▶ [EXTRACTED TEXT]:
+++
Song by Mladen Vojičić Tifa

from the album Grbavica
- Released: 1993/1997
- Recorded: 1993/1997
- Genre: Rock ballad, Football chant
- Songwriter: Dragan Jokić
- Composer: Mustafa Čizmić

= Grbavica (song) =

1993/1997 song performed by Tifa

"Grbavica" is a Bosnian patriotic song recorded by Bosnian rock vocalist Mladen Vojičić Tifa for his fourth studio album of the same name (1997). It was written by Dragan Jokić and composed by Mustafa Čizmić.

==Writing, composing and recordings==
"Grbavica" was first recorded in 1993 by prominent Bosnian rock vocalist Mladen Vojičić Tifa, in Sarajevo under the siege, during the Bosnian War. After the war in 1997, following the song's huge popularity especially among Sarajevo residents, Tifa included Grbavica as the title song of his eponymous solo rock-album of the same name. The song also became the unofficial anthem for Sarajevo-based football club FK Željezničar Sarajevo, and the most popular chant amongst the club's main supporti group.

==Popularity and receptions==
Željezničar's main support group, The Maniacs, and its many affiliate sub-groups, perform Grbavica before the kick-off in every game at home stadium Grbavica.

==Background==
Grbavica is an urban neighborhood in the city of Sarajevo, across the Miljacka river which cuts through the city's longitudinally. During the period of the siege in the war, from 1992 until reintegration in 1996, the neighborhood saw heavy fighting, with all of its non-Serb population murdered or expelled, while its many urban parts with architectural and public landmarks, such as the iconic Hotel Bristol and Grbavica Stadium, ended being burnt or razed to the ground. The stadium, home-ground of FK Željezničar, was hit by numerous large caliber and incendiary ammunition and ordnance from Bosnian Serb forces positions with heavy artillery, getting eventually incinerated. After initially bombing its pitch, it was turned into the front line and laden with many land-mines by Serb militias.

==Lyrics==
"Grbavica" lyrics in Bosnian and English.
+++
▶ [DATA ROWS]:

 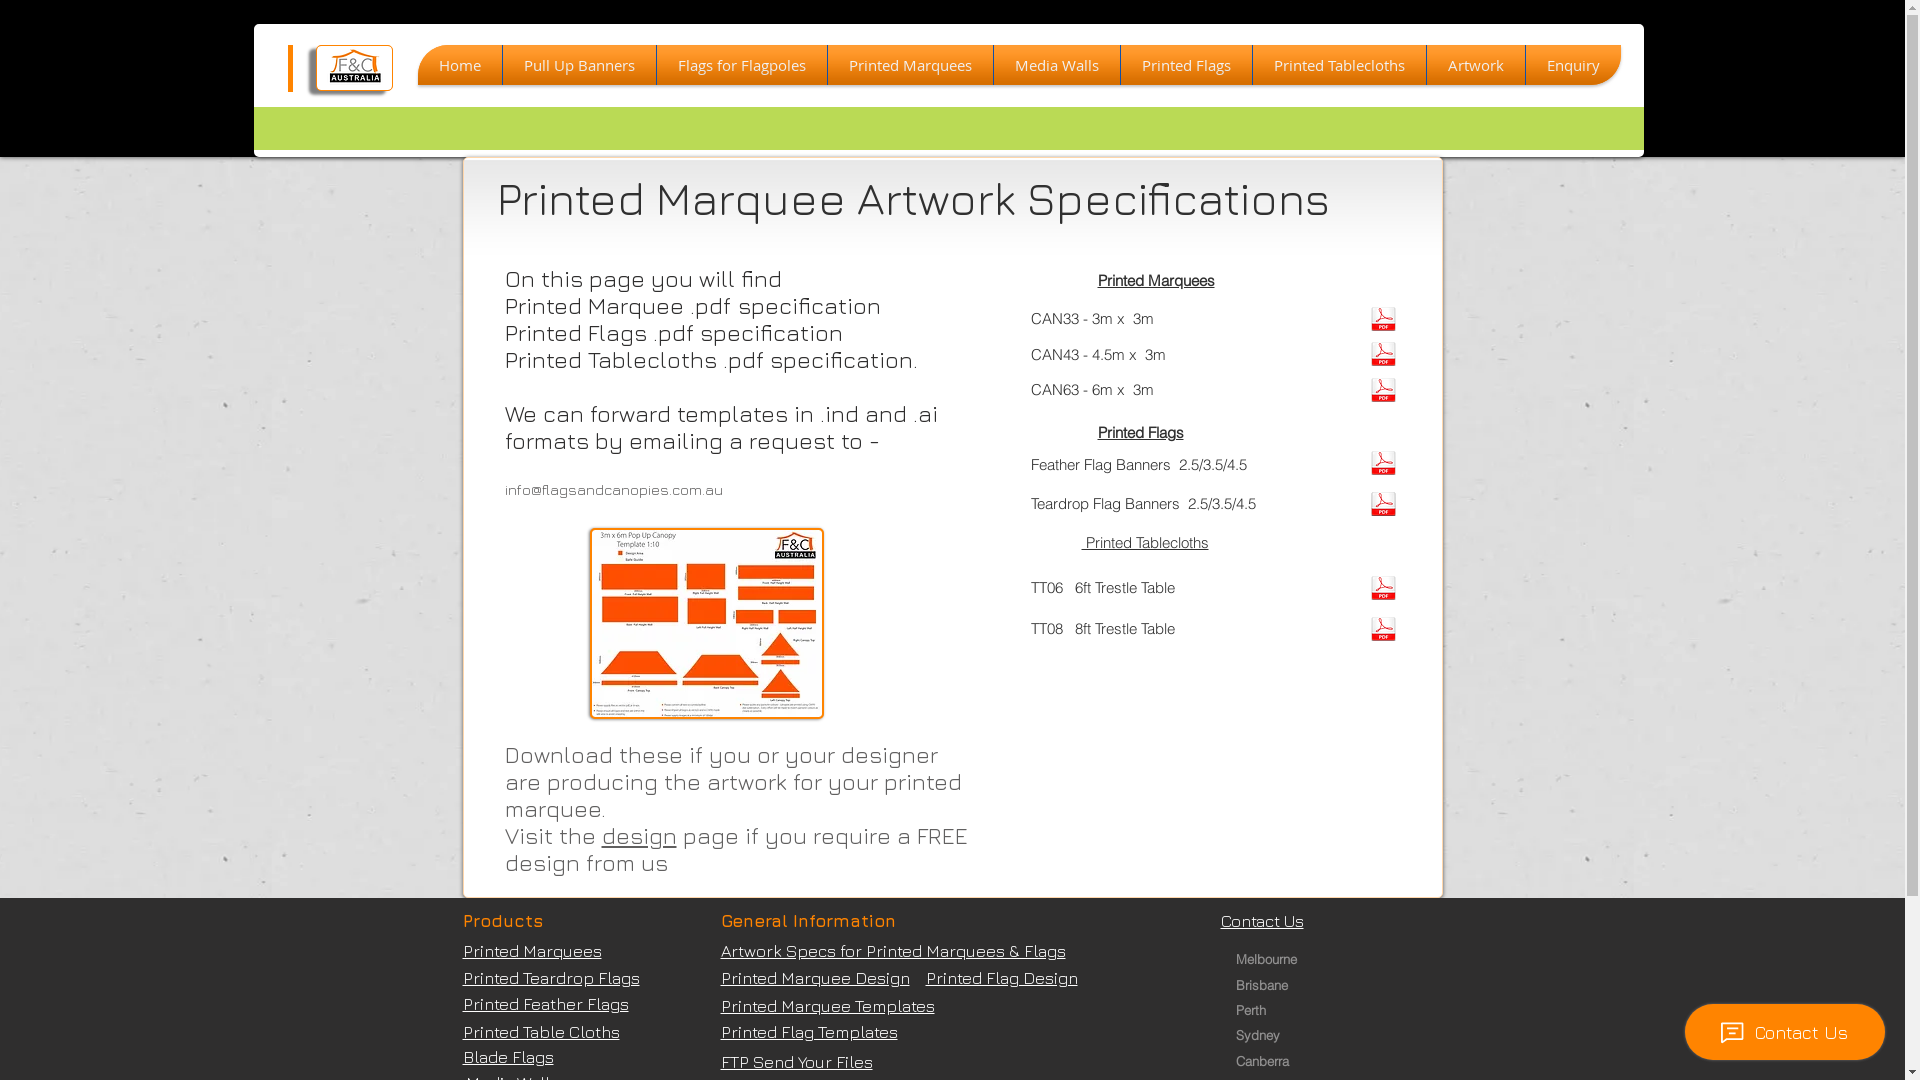 What do you see at coordinates (532, 951) in the screenshot?
I see `Printed Marquees` at bounding box center [532, 951].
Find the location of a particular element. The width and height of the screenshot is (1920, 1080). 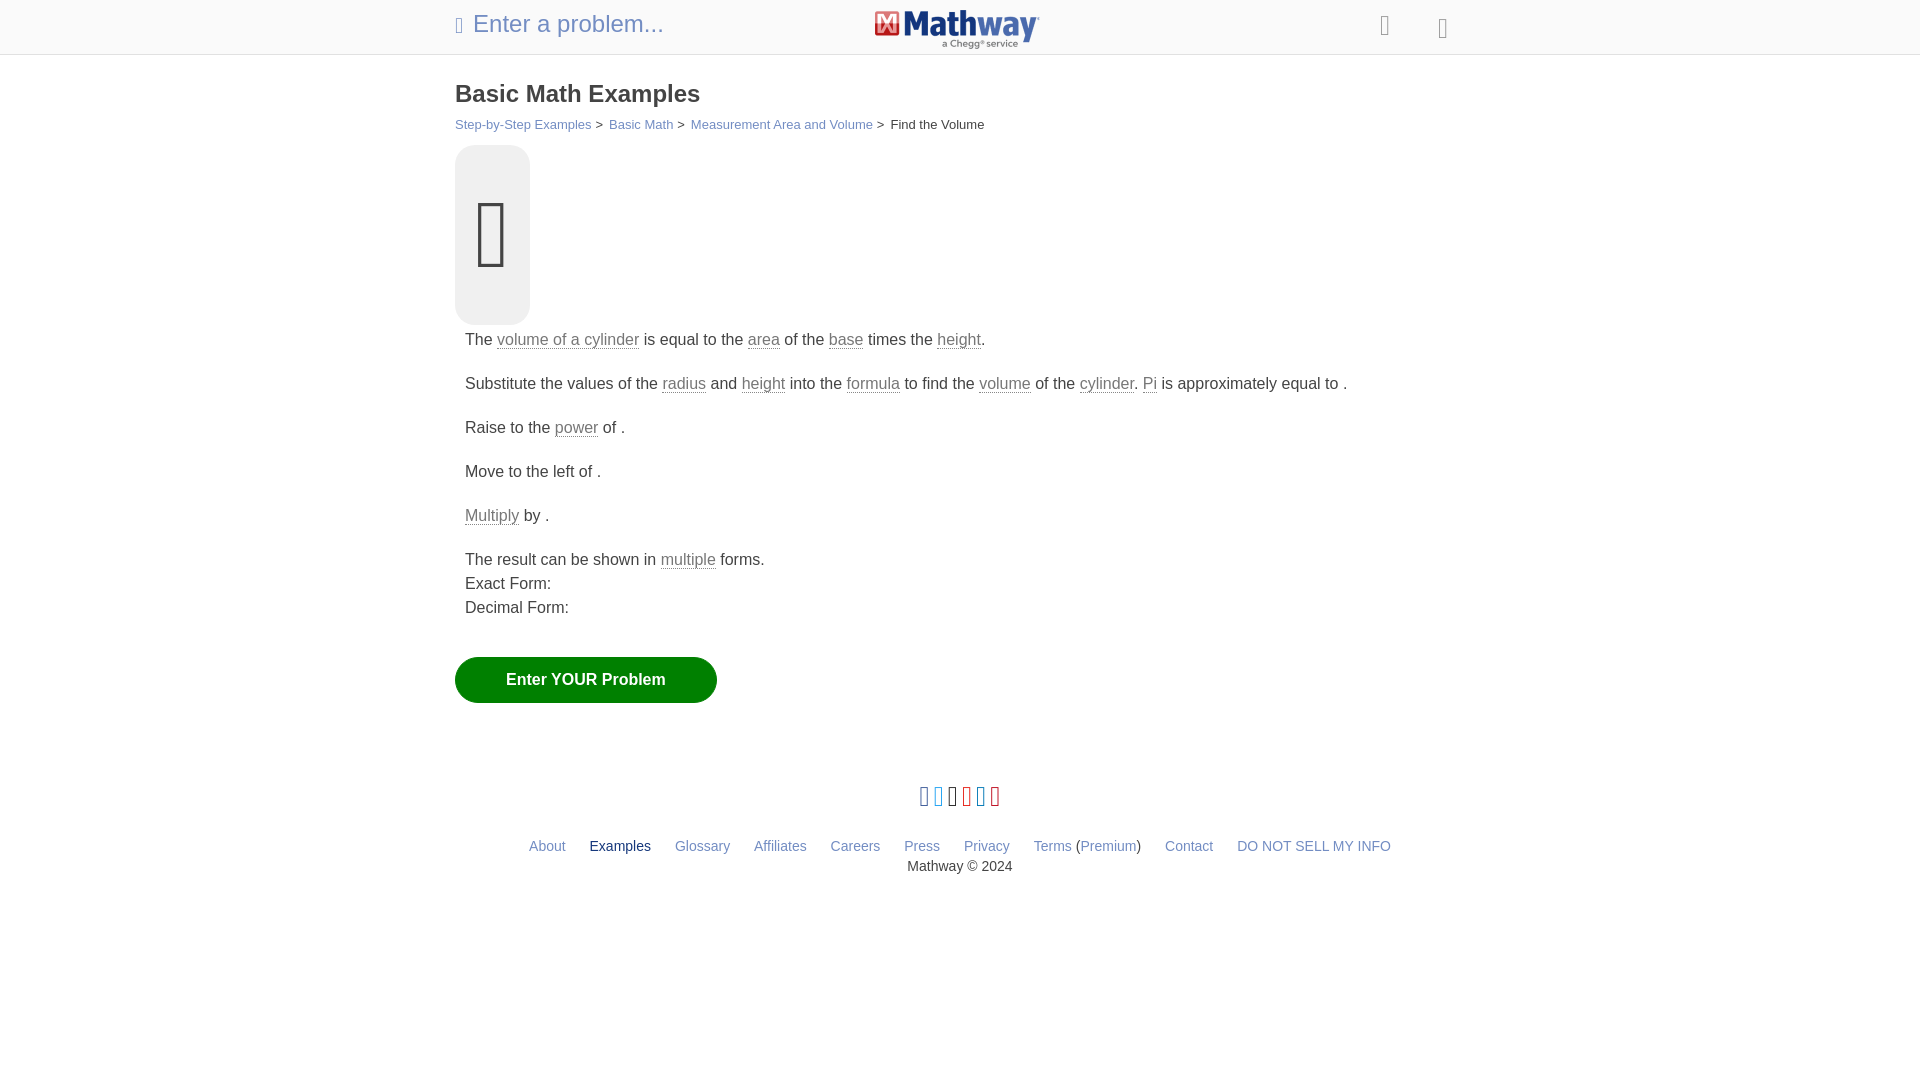

Contact is located at coordinates (1189, 846).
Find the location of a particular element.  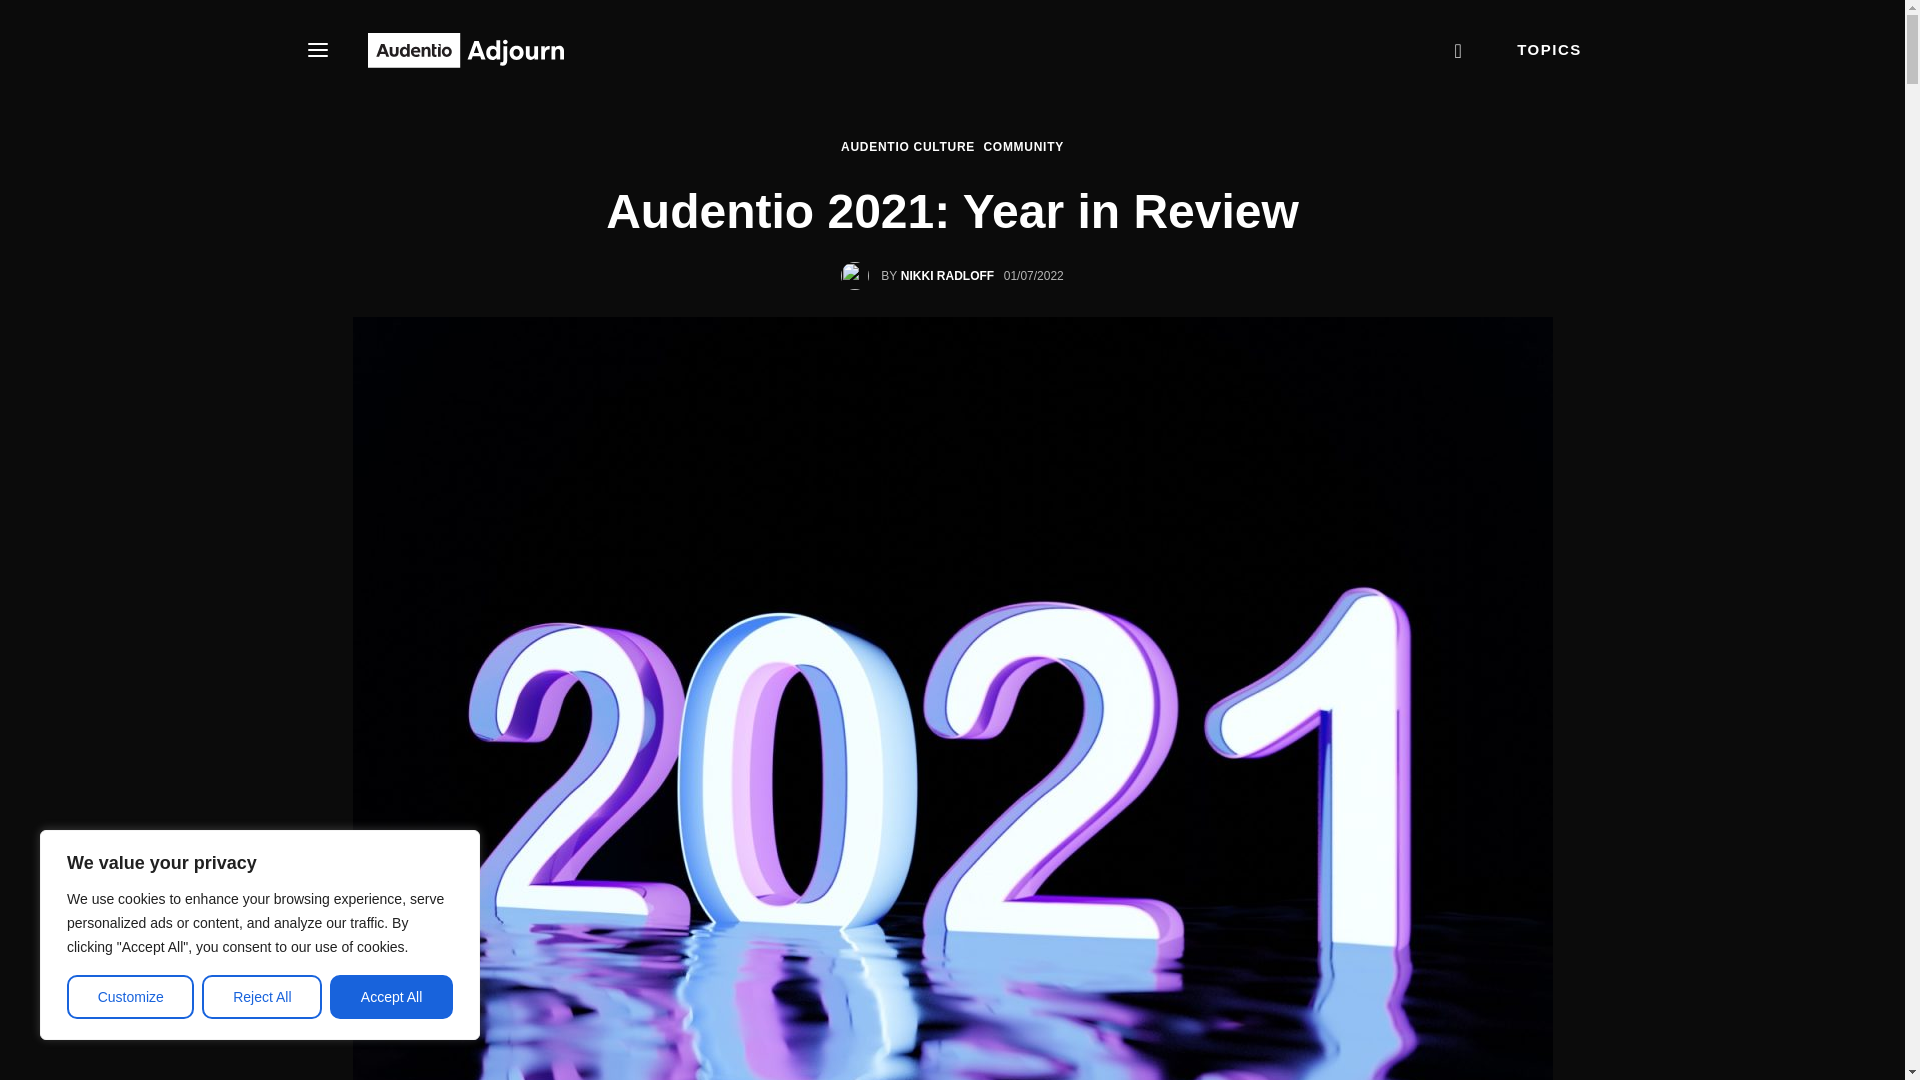

Accept All is located at coordinates (392, 997).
+++
▶ [REQUIRED ACTIONS]:
1 - Duplicate a passage from the article on the song "Grbavica": begin at the words "1993/1997 song performed" and stop after "by Mustafa Čizmić.".
2 - According to the article on the song "Grbavica," which football club adopted the song as its unofficial anthem?
3 - Write the next part of the article on the song "Grbavica," picking up after its final sentence.

▶ [RESULTS OF THE TASKS]:
1 -
1993/1997 song performed by Tifa

"Grbavica" is a Bosnian patriotic song recorded by Bosnian rock vocalist Mladen Vojičić Tifa for his fourth studio album of the same name (1997). It was written by Dragan Jokić and composed by Mustafa Čizmić.

2 - FK Željezničar Sarajevo

3 -
| Lyrics in Bosnian | English translation |
| Hej Grbavice, rano ljuta
 Pritisla me teška tuga
 Na trenutak i pomislim
 Da si sada neka druga. Hej Grbavice, bolna si mi
 Iz daleka gledam ulice tvoje
 Tamo su slike djetinjstva moga
 Tamo je sve što je moje Ko život cijeli Miljacka dijeli
 Mene od krila tvog
 I ne znam kad ću al' znam da ću
 Doći do doma svog A onda Željin, stadion gledam
 Vidim ponos tvoj
 Život ću dati, al' tebe ne dam
 Jer ti si život moj Ne budi tužna kad čuješ pjesmu
 Bol što naša srca mori
 Jer svaki od nas što pjesmu pjeva
 Do zadnjeg se za tebe bori Zbog toga bola kad sa Bristola
 Na tebe gledamo
 Zbog ove pjesme, nazad se ne sm'je
 Nikom te ne damo
 | Hey, Grbavica, open wound
 A heavy sadness presses me down
 For a moment I presume
 That you're different now.
 Hey, Grbavica, you're ailing
 At your streets I gaze from afar
 Where I left my childhood pictures
 All is left there that is mine.
 Whole my life, the Miljacka splits apart
 Me from your lap
 And I don't know when, but I know that,
 I will come to my home.
 And then I gaze at stadium Željo's
 I behold your pride
 I'll lay down my life, but never give up on you
 For my life is you.
 Don't be sad when you hear a song
 The pain that slays our heart
 Because each of us sings the song
 Fights for you to the last.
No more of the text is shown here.